ASSIGNED TASK: From the entries below, output the line with "Click the 20" and each following line up to and including the line with "Given: Toggle the bullet list button", exactly as written.

Stored data:
^^^^^^^^

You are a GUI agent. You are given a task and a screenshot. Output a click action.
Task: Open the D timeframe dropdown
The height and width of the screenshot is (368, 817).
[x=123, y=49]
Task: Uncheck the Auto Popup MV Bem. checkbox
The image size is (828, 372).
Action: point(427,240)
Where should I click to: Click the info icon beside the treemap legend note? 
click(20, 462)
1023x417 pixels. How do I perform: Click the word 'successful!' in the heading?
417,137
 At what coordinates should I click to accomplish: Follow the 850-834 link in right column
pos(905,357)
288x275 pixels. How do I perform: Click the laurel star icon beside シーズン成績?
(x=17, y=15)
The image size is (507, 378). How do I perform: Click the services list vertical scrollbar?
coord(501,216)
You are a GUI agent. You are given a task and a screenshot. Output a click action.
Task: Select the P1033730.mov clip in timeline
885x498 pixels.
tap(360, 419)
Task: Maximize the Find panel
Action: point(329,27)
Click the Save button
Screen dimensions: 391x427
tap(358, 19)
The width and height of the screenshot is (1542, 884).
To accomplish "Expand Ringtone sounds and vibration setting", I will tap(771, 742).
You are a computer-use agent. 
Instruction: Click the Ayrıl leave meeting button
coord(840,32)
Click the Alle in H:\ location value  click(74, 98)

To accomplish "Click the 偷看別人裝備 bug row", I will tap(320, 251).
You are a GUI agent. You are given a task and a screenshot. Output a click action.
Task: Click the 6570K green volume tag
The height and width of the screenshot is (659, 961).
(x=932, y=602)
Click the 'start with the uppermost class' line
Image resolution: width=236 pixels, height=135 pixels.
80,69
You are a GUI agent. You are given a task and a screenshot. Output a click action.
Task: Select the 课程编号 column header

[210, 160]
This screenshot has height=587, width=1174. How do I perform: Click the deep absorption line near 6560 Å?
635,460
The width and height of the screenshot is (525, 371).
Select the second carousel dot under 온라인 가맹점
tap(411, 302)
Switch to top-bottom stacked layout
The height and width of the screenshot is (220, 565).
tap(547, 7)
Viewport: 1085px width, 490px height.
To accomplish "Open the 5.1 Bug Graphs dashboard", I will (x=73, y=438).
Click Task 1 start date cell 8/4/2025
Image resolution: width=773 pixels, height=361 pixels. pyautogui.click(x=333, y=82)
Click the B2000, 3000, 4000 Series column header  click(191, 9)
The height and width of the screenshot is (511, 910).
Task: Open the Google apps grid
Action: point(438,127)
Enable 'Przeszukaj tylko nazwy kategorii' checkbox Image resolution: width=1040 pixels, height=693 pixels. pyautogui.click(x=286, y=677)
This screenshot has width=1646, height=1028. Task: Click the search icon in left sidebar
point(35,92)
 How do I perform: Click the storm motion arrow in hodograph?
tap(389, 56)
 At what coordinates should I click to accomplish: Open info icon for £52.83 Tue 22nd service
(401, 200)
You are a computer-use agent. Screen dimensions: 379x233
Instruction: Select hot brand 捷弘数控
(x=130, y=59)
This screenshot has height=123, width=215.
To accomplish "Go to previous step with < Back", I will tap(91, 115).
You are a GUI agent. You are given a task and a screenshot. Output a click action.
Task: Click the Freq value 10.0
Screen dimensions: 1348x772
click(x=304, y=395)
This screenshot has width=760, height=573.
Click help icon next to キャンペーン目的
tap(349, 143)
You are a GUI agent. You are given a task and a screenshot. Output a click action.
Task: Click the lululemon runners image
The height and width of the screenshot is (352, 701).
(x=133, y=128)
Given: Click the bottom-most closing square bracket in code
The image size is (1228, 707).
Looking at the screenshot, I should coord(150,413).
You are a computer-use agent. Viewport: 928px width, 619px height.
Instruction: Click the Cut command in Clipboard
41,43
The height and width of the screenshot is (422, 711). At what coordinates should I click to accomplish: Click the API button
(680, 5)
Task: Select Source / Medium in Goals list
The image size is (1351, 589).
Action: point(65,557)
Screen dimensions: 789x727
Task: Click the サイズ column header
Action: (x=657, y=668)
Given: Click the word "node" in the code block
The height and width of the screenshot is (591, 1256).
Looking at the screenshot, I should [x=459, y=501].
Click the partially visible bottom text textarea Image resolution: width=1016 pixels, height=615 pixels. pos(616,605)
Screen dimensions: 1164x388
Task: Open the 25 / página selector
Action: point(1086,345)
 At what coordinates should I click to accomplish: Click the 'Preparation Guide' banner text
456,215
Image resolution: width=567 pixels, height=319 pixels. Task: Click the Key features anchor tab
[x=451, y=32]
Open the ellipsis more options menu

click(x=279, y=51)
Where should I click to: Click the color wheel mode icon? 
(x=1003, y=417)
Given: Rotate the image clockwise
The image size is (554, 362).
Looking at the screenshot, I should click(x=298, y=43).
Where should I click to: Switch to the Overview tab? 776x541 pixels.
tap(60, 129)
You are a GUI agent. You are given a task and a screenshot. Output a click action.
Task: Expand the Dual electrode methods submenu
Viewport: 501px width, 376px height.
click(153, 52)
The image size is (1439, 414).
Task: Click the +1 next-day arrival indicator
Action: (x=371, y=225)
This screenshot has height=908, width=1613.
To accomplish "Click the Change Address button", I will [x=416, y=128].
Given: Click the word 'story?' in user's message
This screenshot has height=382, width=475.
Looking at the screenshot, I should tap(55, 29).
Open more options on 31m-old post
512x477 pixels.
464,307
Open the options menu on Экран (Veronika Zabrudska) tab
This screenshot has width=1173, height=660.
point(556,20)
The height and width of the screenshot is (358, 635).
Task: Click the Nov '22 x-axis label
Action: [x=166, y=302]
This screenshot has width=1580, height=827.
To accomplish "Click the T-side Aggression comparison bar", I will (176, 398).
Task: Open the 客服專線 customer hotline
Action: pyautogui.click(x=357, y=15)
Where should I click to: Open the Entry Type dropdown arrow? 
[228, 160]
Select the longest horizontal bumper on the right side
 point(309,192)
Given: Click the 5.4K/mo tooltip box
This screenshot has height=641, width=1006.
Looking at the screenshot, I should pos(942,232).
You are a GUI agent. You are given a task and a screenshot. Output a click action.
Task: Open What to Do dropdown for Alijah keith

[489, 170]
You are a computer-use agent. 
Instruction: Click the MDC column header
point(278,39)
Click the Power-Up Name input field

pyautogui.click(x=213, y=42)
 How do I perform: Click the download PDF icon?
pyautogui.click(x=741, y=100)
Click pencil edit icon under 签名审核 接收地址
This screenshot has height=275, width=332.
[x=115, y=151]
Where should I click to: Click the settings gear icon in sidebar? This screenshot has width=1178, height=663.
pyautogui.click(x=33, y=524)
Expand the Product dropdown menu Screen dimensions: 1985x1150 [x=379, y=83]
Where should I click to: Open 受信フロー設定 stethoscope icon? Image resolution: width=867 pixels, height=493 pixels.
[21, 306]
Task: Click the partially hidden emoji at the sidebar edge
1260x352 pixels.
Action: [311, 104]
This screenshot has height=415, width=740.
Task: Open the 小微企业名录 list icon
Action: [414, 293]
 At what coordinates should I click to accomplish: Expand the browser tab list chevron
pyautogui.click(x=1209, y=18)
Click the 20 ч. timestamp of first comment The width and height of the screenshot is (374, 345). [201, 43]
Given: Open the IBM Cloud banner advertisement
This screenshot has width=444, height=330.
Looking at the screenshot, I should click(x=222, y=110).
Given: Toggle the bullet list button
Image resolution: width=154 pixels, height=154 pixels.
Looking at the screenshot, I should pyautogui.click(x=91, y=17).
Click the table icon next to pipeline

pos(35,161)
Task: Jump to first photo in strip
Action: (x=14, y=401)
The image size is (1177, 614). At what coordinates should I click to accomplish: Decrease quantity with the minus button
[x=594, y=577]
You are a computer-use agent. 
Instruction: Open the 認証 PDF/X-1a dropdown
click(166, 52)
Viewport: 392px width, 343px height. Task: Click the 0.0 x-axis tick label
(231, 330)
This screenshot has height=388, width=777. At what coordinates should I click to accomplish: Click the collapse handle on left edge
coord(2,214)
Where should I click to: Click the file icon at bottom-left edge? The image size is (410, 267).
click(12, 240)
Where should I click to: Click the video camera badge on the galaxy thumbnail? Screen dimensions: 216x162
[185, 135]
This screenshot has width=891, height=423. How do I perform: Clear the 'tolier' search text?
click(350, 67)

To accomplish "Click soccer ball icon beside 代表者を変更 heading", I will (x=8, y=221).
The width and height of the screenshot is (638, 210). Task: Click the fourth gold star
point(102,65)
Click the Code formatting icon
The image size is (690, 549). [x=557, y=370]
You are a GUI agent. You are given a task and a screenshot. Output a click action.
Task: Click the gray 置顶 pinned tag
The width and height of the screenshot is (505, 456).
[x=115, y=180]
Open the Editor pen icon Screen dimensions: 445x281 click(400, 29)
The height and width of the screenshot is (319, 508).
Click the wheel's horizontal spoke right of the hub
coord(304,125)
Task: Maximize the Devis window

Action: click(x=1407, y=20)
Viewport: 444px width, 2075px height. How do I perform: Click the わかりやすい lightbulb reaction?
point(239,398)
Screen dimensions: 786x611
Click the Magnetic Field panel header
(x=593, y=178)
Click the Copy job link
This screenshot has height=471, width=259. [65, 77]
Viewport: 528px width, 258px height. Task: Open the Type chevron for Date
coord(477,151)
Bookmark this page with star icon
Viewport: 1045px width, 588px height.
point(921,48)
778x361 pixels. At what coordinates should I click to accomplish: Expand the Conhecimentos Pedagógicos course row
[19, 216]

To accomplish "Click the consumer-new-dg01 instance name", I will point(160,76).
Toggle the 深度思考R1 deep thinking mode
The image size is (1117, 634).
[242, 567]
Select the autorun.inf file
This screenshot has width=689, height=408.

^^^^^^^^

WRITTEN RESPONSE:
Click the 20 ч. timestamp of first comment The width and height of the screenshot is (374, 345). [201, 43]
Given: Open the IBM Cloud banner advertisement
This screenshot has width=444, height=330.
Looking at the screenshot, I should click(x=222, y=110).
Given: Toggle the bullet list button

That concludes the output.